My problem is difficult to explain :
In my website I save every action of my visitors (view, click, buy etc).
I have a simple collection named "flow" where my data is registered
{
"_id" : ObjectId("534d4a9a37e4fbfc0bf20483"),
"profile" : ObjectId("534bebc32939ffd316a34641"),
"activities" : [
{
"id" : ObjectId("534bebc42939ffd316a3af62"),
"date" : ISODate("2013-12-13T22:39:45.808Z"),
"verb" : "like",
"product" : "5"
},
{
"id" : ObjectId("534bebc52939ffd316a3f480"),
"date" : ISODate("2013-12-20T19:19:10.098Z"),
"verb" : "view",
"product" : "6"
},
{
"id" : ObjectId("534bebc32939ffd316a3690f"),
"date" : ISODate("2014-01-01T07:11:44.902Z"),
"verb" : "buy",
"product" : "5"
},
{
"id" : ObjectId("534bebc42939ffd316a3741b"),
"date" : ISODate("2014-01-11T08:49:02.684Z"),
"verb" : "favorite",
"product" : "26"
}
]
}
I would like to aggregate these data to retrieve the number of people who made an action (for example "view") and then another later in time (for example "buy"). To to that I need to compare "date" inside my "activities" array...
I tried to use aggregation framework to do that but I do not see how too make this request
This is my beginning :
db.flows.aggregate([
{ $project: { profile: 1, activities: 1, _id: 0 } },
{ $match: { $and: [{'activities.verb': 'view'}, {'activities.verb': 'buy'}] }}, //First verb + second verb
{ $unwind: '$activities' },
{ $match: { 'activities.verb': {$in:['view', 'buy']} } }, //First verb + second verb,
{
$group: {
_id: '$profile',
view: { $push: { $cond: [ { $eq: [ "$activities.verb", "view" ] } , "$activities.date", null ] } },
buy: { $push: { $cond: [ { $eq: [ "$activities.verb", "buy" ] } , "$activities.date", null ] } }
}
}
])
Maybe the format of my collection "flow" is not the best to do what I want...If you have any better idea dont hesitate
Thank you for your help !

Here is the aggregation that will give you the total number of buyers who viewed first and then bought (though not necessarily the same product that they viewed).

Data section:
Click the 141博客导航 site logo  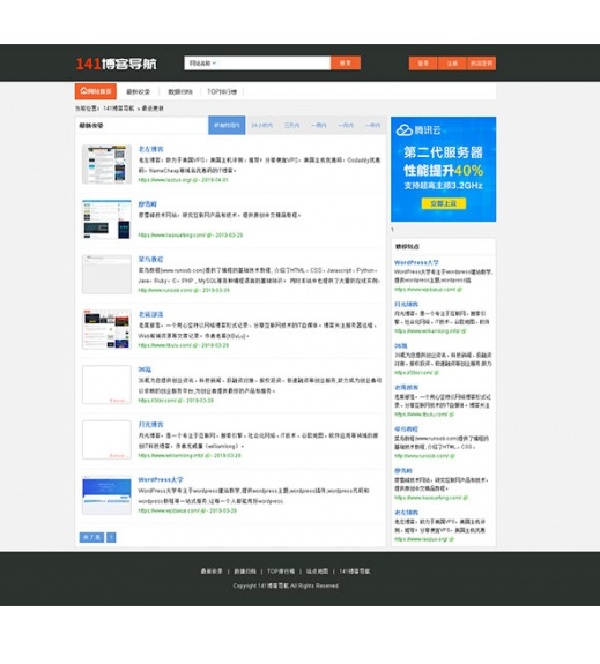click(x=115, y=63)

Problem set:
1/ Answer these questions from the MongoDB thread.
(a) What name does the poster give the collection where visitor actions are registered?
(b) In the sample document, which verb is recorded for product "26"?
(c) Which field does the poster's $group stage use as its _id?
2/ Write the next part of the MongoDB thread, continuing from its last sentence.

Results by task:
1/
(a) "flow"
(b) "favorite"
(c) '$profile'

2/
db.flow.aggregate(
{$match: {"activities.verb":{$all:["view","buy"]}}},
{$unwind :"$activities"},
{$match: {"activities.verb":{$in:["view","buy"]}}},
{$group: {
_id:"$_id",
firstViewed:{$min:{$cond:{
if:{$eq:["$activities.verb","view"]},
then : "$activities.date",
else : new Date(9999,0,1)
}}},
lastBought: {$max:{$cond:{
if:{$eq:["$activities.verb","buy"]},
then:"$activities.date",
else:new Date(1900,0,1)}
}}}
},
{$project: {viewedThenBought:{$cond:{
if:{$gt:["$lastBought","$firstViewed"]},
then:1,
else:0
}}}},
{$group:{_id:null,totalViewedThenBought:{$sum:"$viewedThenBought"}}}
)
Here you first pass through the pipeline only the documents that have all the "verbs" you are interested in. When you group the first time, you want to use the earliest "view" and the last "buy" and the next project compares them to see if they viewed before they bought.
The last step gives you the count of all the people who satisfied your criteria.
Be careful to leave out all $project phases that don't actually compute any new fields (like you very first $project). The aggregation framework is smart enough to never pass through any fields that it sees are not used in any later stages, so there is never a need to $project just to "eliminate" fields as that will happen automatically.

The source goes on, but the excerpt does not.